Saved entries:
******

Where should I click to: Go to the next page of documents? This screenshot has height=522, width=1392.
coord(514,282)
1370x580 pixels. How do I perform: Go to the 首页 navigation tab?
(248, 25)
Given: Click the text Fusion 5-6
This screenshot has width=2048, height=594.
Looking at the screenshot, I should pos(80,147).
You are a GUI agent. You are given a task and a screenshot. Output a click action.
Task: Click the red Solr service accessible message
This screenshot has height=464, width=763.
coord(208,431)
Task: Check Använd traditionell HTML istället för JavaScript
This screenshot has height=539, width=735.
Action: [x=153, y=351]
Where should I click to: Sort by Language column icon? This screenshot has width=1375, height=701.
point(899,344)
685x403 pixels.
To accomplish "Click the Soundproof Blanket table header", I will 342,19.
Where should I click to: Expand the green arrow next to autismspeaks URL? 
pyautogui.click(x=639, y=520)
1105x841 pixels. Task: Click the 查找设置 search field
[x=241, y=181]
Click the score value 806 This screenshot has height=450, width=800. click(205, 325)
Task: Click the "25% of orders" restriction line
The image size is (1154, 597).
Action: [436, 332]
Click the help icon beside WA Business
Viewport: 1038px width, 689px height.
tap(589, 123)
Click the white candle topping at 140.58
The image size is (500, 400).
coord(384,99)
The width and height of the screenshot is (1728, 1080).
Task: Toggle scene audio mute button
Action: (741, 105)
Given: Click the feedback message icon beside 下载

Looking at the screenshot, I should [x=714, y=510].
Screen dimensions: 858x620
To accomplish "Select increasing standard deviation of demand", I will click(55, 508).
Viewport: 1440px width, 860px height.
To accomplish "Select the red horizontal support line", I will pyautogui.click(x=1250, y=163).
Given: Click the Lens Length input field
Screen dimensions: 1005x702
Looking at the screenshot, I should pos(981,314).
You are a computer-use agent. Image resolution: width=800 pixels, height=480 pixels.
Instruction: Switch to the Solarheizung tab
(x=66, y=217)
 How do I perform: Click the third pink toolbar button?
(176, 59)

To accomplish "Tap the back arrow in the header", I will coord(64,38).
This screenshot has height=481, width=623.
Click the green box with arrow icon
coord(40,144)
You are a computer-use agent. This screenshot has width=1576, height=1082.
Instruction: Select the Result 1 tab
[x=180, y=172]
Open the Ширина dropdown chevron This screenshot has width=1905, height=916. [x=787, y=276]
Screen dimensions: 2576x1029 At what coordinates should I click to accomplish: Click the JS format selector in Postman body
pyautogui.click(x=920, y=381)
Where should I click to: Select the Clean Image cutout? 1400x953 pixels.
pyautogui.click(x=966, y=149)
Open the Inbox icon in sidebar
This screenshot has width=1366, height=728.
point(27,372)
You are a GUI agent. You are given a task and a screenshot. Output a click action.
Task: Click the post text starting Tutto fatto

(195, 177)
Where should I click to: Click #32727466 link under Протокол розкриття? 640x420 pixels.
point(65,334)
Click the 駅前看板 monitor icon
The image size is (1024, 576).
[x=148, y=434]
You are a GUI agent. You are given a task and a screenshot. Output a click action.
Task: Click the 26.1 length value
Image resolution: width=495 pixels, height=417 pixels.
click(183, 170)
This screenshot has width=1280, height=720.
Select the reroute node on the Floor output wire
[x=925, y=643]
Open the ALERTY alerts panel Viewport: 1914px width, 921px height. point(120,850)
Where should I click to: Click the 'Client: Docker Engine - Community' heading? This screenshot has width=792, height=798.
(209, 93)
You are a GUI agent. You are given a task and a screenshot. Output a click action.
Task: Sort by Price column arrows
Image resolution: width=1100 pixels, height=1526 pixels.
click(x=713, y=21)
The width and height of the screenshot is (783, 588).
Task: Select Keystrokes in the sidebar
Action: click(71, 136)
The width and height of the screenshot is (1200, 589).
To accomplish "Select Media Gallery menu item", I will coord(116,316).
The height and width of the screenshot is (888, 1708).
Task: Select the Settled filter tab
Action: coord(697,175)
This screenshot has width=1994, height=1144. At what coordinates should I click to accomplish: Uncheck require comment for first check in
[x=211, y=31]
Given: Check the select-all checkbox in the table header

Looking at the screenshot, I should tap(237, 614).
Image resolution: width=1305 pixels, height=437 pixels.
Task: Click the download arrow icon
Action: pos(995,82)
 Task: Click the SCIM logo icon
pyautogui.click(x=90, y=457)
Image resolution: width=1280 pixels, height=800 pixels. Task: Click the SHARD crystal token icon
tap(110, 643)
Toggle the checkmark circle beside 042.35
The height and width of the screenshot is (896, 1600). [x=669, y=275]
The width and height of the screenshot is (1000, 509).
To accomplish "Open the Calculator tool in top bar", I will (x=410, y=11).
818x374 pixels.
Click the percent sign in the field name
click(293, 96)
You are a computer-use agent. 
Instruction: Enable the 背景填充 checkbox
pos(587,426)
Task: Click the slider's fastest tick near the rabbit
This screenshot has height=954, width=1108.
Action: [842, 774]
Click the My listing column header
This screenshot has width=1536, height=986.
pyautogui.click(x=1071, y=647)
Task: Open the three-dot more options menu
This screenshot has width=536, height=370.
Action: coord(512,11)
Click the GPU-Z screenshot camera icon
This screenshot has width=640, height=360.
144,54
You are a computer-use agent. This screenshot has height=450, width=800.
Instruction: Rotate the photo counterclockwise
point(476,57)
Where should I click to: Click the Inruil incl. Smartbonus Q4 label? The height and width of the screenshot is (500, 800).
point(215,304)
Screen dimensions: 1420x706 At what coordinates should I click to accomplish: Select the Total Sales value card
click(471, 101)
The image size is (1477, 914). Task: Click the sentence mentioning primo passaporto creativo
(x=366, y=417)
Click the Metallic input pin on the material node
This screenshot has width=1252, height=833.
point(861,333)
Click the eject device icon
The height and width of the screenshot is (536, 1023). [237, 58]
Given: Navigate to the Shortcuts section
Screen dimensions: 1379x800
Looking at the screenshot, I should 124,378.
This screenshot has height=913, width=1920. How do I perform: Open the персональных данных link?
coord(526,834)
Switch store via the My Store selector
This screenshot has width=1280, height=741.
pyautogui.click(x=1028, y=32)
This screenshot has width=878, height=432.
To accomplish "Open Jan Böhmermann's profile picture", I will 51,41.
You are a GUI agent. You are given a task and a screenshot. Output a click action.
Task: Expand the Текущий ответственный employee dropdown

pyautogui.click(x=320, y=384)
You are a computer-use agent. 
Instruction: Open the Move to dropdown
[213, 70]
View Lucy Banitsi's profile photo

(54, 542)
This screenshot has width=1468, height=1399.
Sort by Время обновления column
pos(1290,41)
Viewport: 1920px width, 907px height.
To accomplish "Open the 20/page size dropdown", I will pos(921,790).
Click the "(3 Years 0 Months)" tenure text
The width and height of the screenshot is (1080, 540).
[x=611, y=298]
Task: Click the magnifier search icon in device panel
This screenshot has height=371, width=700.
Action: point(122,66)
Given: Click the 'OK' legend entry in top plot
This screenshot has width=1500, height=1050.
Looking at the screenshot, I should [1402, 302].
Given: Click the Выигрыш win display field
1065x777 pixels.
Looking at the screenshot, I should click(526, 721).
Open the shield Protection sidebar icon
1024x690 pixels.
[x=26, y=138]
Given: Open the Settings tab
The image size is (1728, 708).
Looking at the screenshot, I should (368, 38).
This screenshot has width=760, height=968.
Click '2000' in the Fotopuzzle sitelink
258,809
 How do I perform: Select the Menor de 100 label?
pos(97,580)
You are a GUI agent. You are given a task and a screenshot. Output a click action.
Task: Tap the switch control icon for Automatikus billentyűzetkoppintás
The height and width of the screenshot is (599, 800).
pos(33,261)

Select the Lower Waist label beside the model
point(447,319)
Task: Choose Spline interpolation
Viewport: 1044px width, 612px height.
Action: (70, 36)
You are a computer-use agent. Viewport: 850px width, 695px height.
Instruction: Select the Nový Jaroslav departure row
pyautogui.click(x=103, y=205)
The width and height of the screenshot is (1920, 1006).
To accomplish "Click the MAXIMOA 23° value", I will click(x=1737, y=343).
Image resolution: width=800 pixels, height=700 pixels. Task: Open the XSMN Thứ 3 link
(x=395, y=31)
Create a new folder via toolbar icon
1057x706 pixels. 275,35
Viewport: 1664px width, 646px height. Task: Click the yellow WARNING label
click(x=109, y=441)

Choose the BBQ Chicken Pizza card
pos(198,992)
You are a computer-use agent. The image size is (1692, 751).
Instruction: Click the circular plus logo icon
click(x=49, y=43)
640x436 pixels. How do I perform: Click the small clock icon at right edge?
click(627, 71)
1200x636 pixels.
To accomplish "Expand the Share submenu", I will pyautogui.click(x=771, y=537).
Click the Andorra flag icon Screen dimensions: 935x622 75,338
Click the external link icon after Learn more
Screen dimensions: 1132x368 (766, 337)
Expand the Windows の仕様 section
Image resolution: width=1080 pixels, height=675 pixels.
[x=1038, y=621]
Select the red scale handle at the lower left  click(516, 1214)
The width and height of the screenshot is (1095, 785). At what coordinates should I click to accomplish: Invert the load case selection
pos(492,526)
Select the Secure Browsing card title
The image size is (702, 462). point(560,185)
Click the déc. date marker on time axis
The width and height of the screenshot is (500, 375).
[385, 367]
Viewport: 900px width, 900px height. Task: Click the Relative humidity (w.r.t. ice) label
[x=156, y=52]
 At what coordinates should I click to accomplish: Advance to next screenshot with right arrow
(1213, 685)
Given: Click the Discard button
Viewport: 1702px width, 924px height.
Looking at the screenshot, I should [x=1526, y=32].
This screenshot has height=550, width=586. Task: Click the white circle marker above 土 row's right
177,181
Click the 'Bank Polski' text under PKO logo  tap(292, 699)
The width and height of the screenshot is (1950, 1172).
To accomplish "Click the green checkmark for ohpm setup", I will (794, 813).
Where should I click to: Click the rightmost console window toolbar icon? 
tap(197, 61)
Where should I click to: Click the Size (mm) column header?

******

REQUIREMENT: Copy range, inclusive: the line holding "This screenshot has width=760, height=968." to the line holding "Task: Choose Spline interpolation". Reproduce exactly those lines of the records above and no others.

ANSWER FOR THIS EXERCISE:
This screenshot has width=760, height=968.
Click '2000' in the Fotopuzzle sitelink
258,809
 How do I perform: Select the Menor de 100 label?
pos(97,580)
You are a GUI agent. You are given a task and a screenshot. Output a click action.
Task: Tap the switch control icon for Automatikus billentyűzetkoppintás
The height and width of the screenshot is (599, 800).
pos(33,261)

Select the Lower Waist label beside the model
point(447,319)
Task: Choose Spline interpolation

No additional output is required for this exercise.